===== Extracted information
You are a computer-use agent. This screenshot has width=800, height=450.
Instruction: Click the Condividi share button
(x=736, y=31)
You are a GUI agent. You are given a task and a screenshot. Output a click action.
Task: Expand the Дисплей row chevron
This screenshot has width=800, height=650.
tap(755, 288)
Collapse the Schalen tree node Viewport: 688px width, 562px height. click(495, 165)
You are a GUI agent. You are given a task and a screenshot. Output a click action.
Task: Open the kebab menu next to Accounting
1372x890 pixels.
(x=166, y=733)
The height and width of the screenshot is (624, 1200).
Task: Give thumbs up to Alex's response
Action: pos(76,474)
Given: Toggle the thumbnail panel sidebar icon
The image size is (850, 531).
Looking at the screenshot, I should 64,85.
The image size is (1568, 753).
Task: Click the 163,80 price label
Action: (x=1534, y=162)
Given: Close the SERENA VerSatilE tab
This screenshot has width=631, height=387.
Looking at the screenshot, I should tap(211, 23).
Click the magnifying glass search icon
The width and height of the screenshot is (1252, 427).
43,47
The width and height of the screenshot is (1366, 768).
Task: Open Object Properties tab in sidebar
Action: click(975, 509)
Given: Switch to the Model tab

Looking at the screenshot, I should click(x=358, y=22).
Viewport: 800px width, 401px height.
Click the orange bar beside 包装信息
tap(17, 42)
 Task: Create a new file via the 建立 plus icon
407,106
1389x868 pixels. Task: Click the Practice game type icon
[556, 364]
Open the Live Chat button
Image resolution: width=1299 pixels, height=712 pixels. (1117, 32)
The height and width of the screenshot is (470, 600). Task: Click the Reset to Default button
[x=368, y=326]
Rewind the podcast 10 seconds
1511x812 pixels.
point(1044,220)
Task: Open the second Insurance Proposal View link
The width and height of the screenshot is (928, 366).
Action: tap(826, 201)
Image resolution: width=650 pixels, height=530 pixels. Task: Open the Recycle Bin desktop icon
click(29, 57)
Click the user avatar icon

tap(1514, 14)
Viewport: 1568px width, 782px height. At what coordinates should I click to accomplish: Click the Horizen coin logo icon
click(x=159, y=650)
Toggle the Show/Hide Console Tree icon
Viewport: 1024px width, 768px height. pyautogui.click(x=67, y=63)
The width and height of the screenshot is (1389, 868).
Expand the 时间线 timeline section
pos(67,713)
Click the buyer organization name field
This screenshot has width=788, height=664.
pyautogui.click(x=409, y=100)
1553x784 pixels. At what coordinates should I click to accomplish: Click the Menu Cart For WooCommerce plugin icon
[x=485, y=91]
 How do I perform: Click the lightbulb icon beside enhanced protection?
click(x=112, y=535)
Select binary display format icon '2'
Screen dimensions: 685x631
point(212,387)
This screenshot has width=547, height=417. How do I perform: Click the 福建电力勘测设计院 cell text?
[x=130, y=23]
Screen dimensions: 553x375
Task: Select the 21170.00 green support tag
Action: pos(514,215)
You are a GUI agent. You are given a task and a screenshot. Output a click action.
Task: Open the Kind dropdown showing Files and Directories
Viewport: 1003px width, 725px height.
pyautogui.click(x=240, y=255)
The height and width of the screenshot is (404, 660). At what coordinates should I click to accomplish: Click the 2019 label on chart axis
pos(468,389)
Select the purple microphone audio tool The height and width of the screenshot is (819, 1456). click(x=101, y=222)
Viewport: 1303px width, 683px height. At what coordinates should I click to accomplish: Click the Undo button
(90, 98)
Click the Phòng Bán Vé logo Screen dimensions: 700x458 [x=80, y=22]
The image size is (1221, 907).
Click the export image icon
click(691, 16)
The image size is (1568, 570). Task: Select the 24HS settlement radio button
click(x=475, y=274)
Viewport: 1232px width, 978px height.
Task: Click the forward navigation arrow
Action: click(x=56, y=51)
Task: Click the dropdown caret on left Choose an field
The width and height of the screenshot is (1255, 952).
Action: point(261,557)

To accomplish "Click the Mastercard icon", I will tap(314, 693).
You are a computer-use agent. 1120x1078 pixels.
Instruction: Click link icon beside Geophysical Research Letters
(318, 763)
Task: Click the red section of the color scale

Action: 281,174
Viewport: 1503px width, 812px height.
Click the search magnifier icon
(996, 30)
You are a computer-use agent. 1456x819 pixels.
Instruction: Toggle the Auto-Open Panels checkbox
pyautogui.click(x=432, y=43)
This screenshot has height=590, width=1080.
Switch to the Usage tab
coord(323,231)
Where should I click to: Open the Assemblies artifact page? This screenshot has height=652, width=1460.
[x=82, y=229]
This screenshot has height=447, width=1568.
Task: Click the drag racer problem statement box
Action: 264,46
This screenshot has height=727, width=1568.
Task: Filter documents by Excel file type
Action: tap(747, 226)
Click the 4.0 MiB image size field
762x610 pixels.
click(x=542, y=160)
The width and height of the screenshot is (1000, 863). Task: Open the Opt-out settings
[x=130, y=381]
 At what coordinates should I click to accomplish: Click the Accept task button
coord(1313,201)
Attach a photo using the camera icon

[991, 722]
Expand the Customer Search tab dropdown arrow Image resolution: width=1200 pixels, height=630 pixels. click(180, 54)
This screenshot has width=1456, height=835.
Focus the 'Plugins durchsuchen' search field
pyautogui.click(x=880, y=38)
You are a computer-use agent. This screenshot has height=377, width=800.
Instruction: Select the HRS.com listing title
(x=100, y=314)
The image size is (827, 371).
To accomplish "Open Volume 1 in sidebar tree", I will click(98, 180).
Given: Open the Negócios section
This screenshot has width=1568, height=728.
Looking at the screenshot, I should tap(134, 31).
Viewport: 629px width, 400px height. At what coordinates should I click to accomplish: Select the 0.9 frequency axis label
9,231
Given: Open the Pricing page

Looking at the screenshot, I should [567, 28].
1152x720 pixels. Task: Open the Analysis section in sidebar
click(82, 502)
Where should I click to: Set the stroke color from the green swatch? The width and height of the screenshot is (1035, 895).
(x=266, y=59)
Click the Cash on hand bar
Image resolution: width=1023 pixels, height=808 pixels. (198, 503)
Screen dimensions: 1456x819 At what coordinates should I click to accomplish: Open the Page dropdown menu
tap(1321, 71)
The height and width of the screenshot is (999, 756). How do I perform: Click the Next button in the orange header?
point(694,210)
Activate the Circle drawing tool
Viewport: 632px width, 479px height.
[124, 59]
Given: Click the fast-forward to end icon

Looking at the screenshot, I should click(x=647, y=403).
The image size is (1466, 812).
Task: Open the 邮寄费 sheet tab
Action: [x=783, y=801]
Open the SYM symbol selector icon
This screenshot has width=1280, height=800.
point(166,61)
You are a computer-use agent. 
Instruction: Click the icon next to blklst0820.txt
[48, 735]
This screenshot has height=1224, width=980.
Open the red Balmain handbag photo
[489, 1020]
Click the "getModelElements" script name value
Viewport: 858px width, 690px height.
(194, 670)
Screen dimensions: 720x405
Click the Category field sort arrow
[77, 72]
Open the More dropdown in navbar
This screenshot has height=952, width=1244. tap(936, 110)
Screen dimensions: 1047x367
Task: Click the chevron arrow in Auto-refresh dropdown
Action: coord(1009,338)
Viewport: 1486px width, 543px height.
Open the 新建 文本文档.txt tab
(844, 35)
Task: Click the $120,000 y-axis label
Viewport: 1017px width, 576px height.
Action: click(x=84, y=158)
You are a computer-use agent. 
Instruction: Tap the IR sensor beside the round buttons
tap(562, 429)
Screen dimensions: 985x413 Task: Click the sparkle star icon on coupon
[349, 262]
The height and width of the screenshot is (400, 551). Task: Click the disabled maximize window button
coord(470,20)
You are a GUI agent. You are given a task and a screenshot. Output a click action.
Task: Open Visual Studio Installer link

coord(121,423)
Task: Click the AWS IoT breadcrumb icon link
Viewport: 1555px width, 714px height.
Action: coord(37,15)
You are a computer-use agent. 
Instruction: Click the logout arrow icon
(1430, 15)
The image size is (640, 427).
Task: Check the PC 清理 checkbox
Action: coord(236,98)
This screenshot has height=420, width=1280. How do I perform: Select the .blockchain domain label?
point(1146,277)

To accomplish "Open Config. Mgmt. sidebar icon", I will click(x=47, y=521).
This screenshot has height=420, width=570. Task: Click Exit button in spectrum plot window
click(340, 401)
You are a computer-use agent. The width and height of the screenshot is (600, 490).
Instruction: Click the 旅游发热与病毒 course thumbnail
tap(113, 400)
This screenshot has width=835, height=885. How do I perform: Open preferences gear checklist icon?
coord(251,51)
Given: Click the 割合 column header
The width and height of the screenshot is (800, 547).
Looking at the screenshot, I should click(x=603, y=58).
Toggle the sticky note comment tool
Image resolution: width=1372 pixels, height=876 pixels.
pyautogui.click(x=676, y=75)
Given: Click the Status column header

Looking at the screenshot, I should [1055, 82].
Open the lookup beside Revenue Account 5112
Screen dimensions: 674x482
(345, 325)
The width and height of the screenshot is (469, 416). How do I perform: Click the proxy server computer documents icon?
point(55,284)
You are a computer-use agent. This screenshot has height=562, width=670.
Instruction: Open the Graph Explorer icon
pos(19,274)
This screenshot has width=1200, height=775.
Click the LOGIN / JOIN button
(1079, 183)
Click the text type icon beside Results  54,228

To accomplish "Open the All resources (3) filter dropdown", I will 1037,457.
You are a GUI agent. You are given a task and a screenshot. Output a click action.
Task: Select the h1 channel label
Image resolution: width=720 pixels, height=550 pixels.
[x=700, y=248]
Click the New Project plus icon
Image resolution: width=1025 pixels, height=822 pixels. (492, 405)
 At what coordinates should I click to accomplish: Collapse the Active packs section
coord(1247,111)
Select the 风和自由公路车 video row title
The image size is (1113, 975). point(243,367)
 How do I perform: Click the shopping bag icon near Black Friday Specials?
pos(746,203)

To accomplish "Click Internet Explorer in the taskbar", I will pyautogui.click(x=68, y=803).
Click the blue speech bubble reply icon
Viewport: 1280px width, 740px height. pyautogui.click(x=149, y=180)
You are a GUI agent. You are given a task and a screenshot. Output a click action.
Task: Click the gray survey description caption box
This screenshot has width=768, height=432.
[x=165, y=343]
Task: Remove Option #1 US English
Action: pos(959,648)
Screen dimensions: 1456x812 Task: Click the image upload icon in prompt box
==========
**What needs to be done**.
Please reproduce the material from its start through the line containing "Action: click(975, 509)", swapping "kebab menu" for "overflow menu" and keeping everything else unchanged.

**Exercise response**.
You are a computer-use agent. This screenshot has width=800, height=450.
Instruction: Click the Condividi share button
(x=736, y=31)
You are a GUI agent. You are given a task and a screenshot. Output a click action.
Task: Expand the Дисплей row chevron
This screenshot has width=800, height=650.
tap(755, 288)
Collapse the Schalen tree node Viewport: 688px width, 562px height. click(495, 165)
You are a GUI agent. You are given a task and a screenshot. Output a click action.
Task: Open the overflow menu next to Accounting
1372x890 pixels.
(x=166, y=733)
The height and width of the screenshot is (624, 1200).
Task: Give thumbs up to Alex's response
Action: pos(76,474)
Given: Toggle the thumbnail panel sidebar icon
The image size is (850, 531).
Looking at the screenshot, I should 64,85.
The image size is (1568, 753).
Task: Click the 163,80 price label
Action: (x=1534, y=162)
Given: Close the SERENA VerSatilE tab
This screenshot has width=631, height=387.
Looking at the screenshot, I should tap(211, 23).
Click the magnifying glass search icon
The width and height of the screenshot is (1252, 427).
43,47
The width and height of the screenshot is (1366, 768).
Task: Open Object Properties tab in sidebar
Action: click(975, 509)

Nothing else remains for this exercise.